On June 24th, Figma published a sprawling changelog summarizing everything unveiled at Config 2026. And this time, it's not just another comfort update. It's a rethink of what you can actually do directly on the canvas.
Three major workstreams stand out:
In concrete terms, here are the updates that strike us as the most significant for an agency like ours.
Until now, prototyping a smooth micro-interaction often meant stepping outside Figma entirely, heading to After Effects, Principle or Framer, and then trying to translate that back into CSS or JS on the dev side. Figma Motion changes the game: you can now build precise, expressive animations directly in a timeline, or let the Figma agent generate them from a text prompt.
The big idea here: build reusable animation systems (the same way you'd build a component design system) and hand developers animations that are ready to ship.
3D transforms let you add depth to your designs and images, and combine them with Figma Motion for a result that moves like it would in real life. Shaders, meanwhile, work through description: you tell the agent what you want, and it generates the texture, ready to share and drop straight into a file.
Both features are currently in invite-only beta.
This is arguably the biggest shift of the bunch. The Figma agent can now be given "skills" (added capabilities), attachments and connectors that give it more context to work the way you do. It's also making its way into FigJam and Slides, where it can generate tables and diagrams, or edit decks in bulk.
And the cherry on top: generative plugins. You describe the tool you need, and the agent builds it for you, on the fly.
Let's start with the good news. Figma Motion is a genuinely great addition. At Mazette.co, we regularly hand off fine-tuned interactions to our Webflow developers, and the gap between "what we imagined in Figma" and "what's actually technically feasible" has always been a source of friction. Being able to prototype an animation right in the canvas, with a reusable system and dev-ready export, closes a real pain point. We see it as a concrete boost to our Figma-to-Webflow workflow.
3D transforms and Shaders look appealing on paper, but we're staying cautious here. These are beta features, heavy on creative flair but not necessarily essential for 90% of the projects we run.
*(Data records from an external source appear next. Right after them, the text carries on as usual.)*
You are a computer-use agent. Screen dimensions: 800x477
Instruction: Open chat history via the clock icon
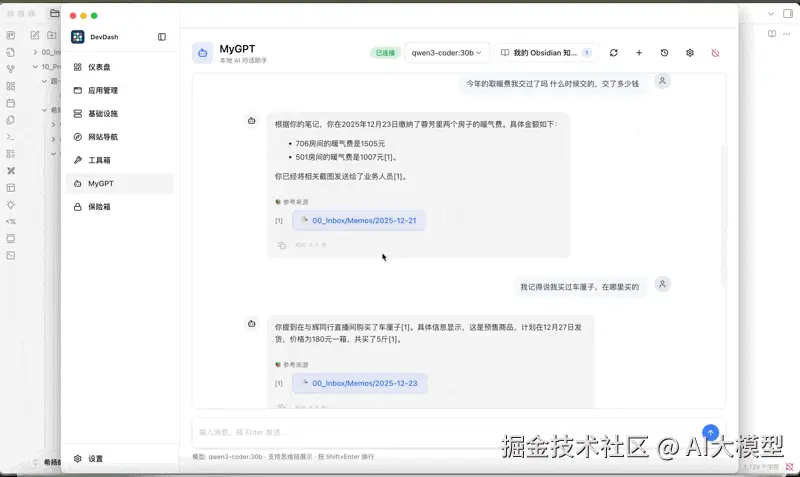click(x=664, y=53)
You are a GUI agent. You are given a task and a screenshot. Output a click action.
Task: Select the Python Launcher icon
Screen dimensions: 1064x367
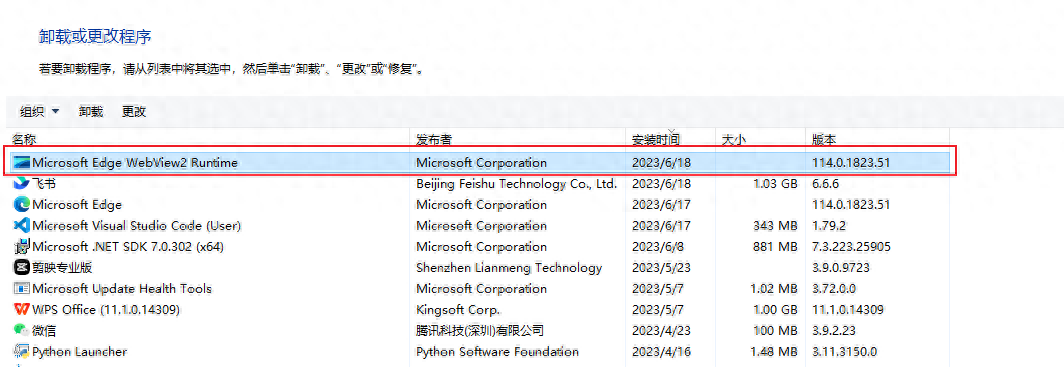click(x=22, y=351)
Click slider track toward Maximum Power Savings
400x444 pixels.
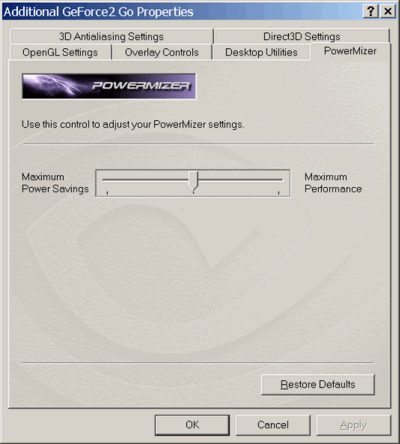point(146,179)
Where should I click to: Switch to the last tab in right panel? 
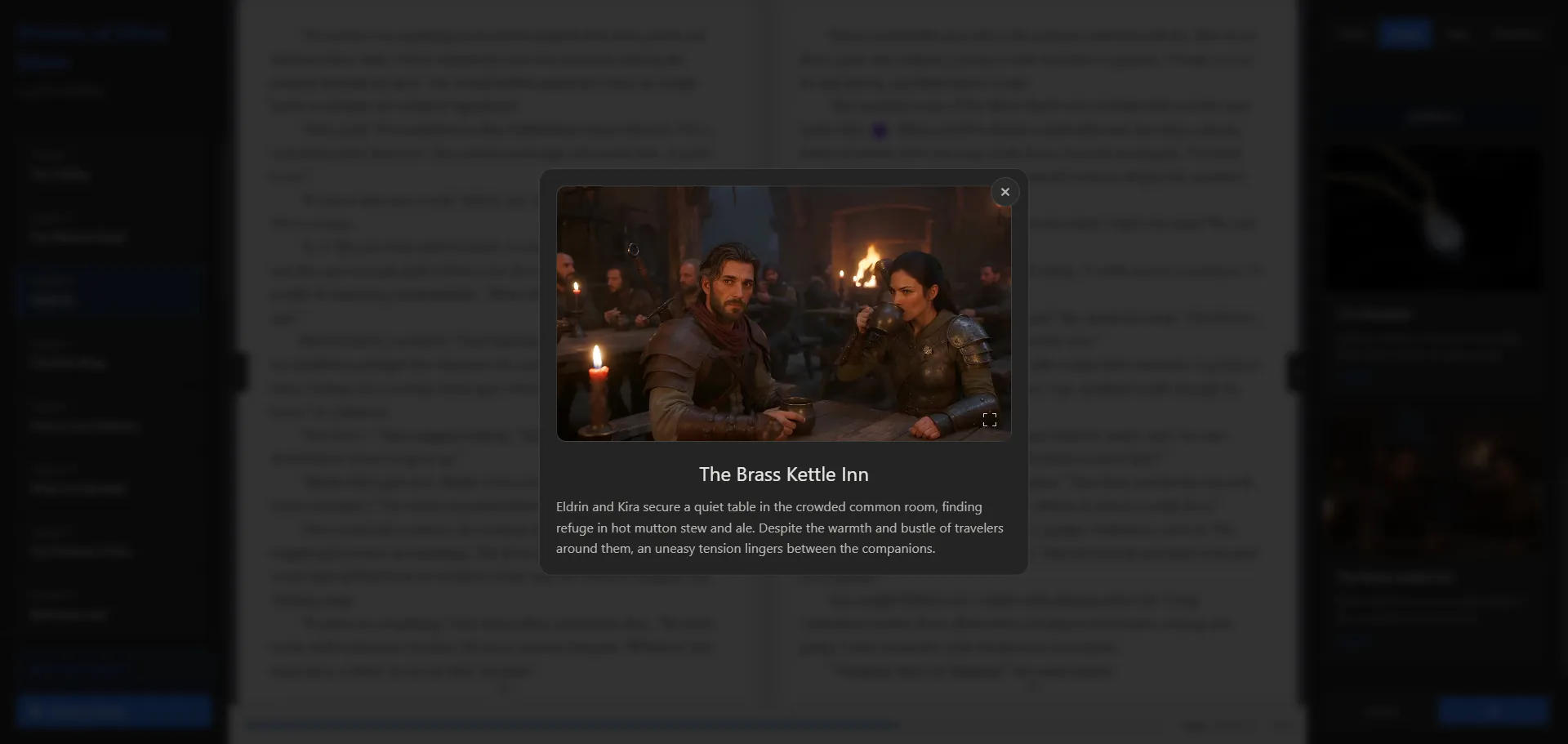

We'll keep a close eye on them without rushing in.
Where we're most torn is on the customization of the Figma agent. Giving it "skills" and connectors so it better understands a project's context is a smart move. But let's be honest: the more autonomous and connected to our internal tools the agent becomes, the more questions arise around governance and quality control. An agent that generates mockups or slides from your documents is a real time-saver, provided a human still keeps an eye on it. At Mazette.co, we treat AI as an accelerator, never as an autopilot.
Our overall verdict: this wave of updates confirms a trend we've been tracking for months, Figma is aiming to become the single platform where design, motion, code and AI all coexist. For an agency like ours, working across both design AND Webflow implementation, that's good news overall: fewer back-and-forths between tools, more context preserved along the way. It remains to be seen how these beta features hold up once they roll out widely, before we fully fold them into our migration and production processes.